The above statistic proves it. If we compare them with the average amount expected to be incurred for annulment proceedings by a party of USD 1.1-1.4 million and the ad hoc committees’ costs of USD 410,000-460,000, the question rise: Why not change (at least) the Article 52 (1) (b) and (d) ICSID Convention in a way that would make the judgment more consistency?

In the end, ‘manifested excision’ of the powers (Article 52 (1) (b) ICSID Convention) is mainly about failure to (1) apply moral law and (2) erroneous application of law and departure from fundamental consists of, e.g. breach parties right to be heard (Article 52 (1) (d) ICSID Convention). If we closely look at propositions of Grounds for appeal and standard of review in the UNICTRAL document ‘Possible reform of investor-State dispute settlement (ISDS) Appellate mechanism’ (1) error in the application or interpretation of the law and (2) manifest error in the assessment of the facts have reached a high level of support in 2020 QMUL survey.

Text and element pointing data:
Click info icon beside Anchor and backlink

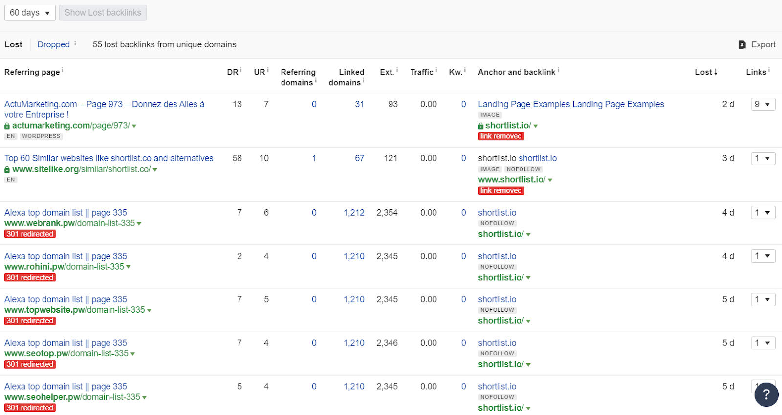558,70
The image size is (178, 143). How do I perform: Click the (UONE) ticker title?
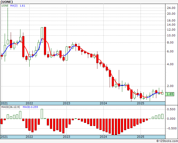click(7, 2)
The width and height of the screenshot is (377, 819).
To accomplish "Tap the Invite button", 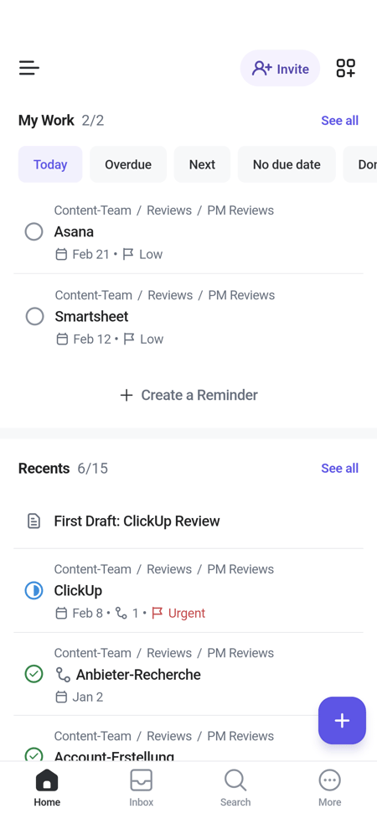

> Short problem: Rewrite the stretch of the ICSID annulment text from "The above statistic" through "judgment more consistency?", replacing "annulment proceedings" with "review proceedings".

> Worked answer:
The above statistic proves it. If we compare them with the average amount expected to be incurred for review proceedings by a party of USD 1.1-1.4 million and the ad hoc committees’ costs of USD 410,000-460,000, the question rise: Why not change (at least) the Article 52 (1) (b) and (d) ICSID Convention in a way that would make the judgment more consistency?